When `negate: true` is set on any assertion, invert the pass/fail result:

- A passing check becomes a failure
- A failing check becomes a pass
- Score is inverted: `1.0 - score`

## 4. Common Assertion Fields

All assertion types support:

- `name` (string, optional) — human-readable name
- `type` (string, required) — the assertion type
- `weight` (number, optional, default 1.0) — weight in score aggregation
- `negate` (boolean, optional) — invert result
- `threshold` (number, optional) — minimum score to pass (for LLM types)

## 5. AgentV JSONL Output Format

Each line in the results JSONL file is an `EvaluationResult` object. In JSONL, field names use snake_case (applied by `toSnakeCaseDeep()`).

### Required fields

- `timestamp` (string, ISO-8601)
- `test_id` (string)

--*--

QUESTIONS TO ANSWER
1: From the assertion spec, copy the part that opens with the words containing "- A passing" and closes with "(for LLM types)", word for word.
2: Based on the assertion spec, mark each statement yes or no and quote the words that decide it: (a) the `weight` field defaults to 1.0; (b) the `type` field is optional; (c) field names in the JSONL file use camelCase.
3: Continue the assertion spec from its last line onward.

RECORD EXCERPTS

--*--

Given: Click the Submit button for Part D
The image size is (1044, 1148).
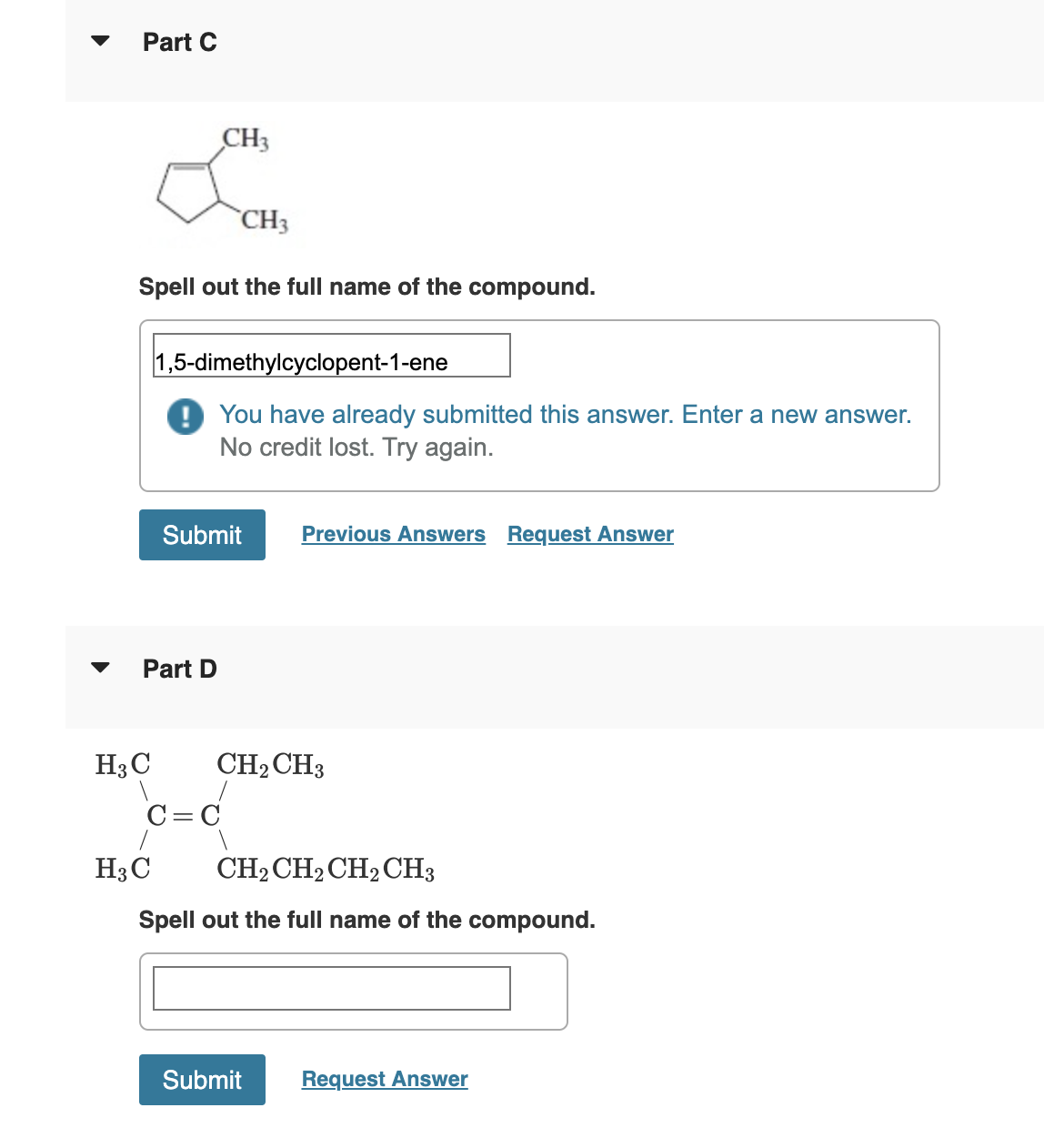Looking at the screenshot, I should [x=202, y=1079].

--*--

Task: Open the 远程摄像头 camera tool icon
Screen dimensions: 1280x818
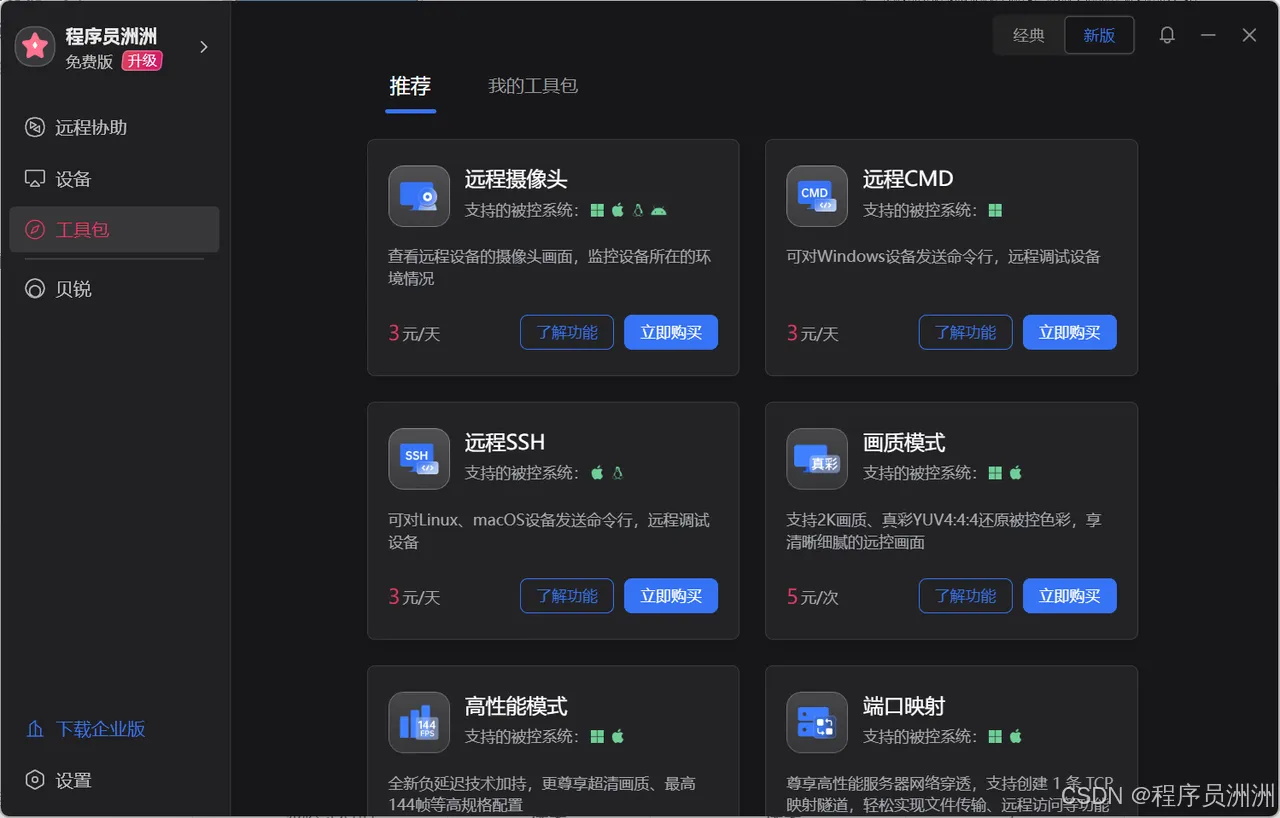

--*--

RESPONSES BY TASK
1:
- A passing check becomes a failure
- A failing check becomes a pass
- Score is inverted: `1.0 - score`

## 4. Common Assertion Fields

All assertion types support:

- `name` (string, optional) — human-readable name
- `type` (string, required) — the assertion type
- `weight` (number, optional, default 1.0) — weight in score aggregation
- `negate` (boolean, optional) — invert result
- `threshold` (number, optional) — minimum score to pass (for LLM types)

2:
(a) Yes: "`weight` (number, optional, default 1.0)"
(b) No: "`type` (string, required)"
(c) No: "field names use snake_case"

3:
- `score` (number, 0.0-1.0, weighted average of all assertion scores)
- `assertions` (array of `{text, passed, evidence?}`)
- `output` (Message[]) — agent output messages
- `execution_status` (string: `ok` | `quality_failure` | `execution_error`)

### Optional fields

- `scores` (array of EvaluatorResult) — per-grader breakdown
- `input` (Message[]) — input messages
- `token_usage` (object: `{prompt_tokens, completion_tokens, total_tokens}`)
- `cost_usd` (number)
- `duration_ms` (number)
- `target` (string)
- `eval_set` (string)
- `error` (string)
- `file_changes` (string — unified diff)
- `mode` (string — `agent` for agent mode)

### `scores[]` entries (EvaluatorResult)

- `name` (string) — grader name
- `type` (string) — grader kind (kebab-case)
- `score` (number, 0.0-1.0)
- `assertions` (array of `{text, passed, evidence?}`)
- `weight` (number, optional)
- `verdict` (string: `pass` | `fail` | `skip`)
- `details` (object, optional — structured data from code graders)
- `reasoning` (string, optional)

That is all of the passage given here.